● **TASK TO CARRY OUT**
Select and copy out every line in the records containing "Toggle".

Collected data
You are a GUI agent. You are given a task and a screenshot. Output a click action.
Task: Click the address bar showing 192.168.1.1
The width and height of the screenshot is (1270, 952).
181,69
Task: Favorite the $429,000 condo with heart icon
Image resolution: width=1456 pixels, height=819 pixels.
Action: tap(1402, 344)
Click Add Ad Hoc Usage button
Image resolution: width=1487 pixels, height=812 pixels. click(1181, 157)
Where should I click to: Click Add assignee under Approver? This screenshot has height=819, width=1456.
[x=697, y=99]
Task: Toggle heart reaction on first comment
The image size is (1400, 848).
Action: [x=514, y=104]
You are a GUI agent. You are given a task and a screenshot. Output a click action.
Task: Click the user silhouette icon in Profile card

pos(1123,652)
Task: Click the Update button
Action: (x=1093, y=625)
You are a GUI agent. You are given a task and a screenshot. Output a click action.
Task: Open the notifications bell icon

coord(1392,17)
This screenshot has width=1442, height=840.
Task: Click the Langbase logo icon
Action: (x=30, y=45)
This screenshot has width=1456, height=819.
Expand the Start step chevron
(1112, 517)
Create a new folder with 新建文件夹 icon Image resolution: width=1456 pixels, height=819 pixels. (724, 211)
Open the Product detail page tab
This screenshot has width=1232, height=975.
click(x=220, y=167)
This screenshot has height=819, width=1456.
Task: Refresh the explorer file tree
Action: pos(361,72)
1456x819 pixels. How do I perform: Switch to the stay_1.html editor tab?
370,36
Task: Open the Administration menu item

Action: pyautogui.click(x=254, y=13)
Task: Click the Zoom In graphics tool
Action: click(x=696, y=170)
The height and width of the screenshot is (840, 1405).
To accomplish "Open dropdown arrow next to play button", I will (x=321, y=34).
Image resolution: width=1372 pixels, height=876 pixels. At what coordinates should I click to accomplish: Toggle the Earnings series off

● **SOLUTION FOR THIS EXERCISE**
Task: Toggle heart reaction on first comment
Image resolution: width=1372 pixels, height=876 pixels. At what coordinates should I click to accomplish: Toggle the Earnings series off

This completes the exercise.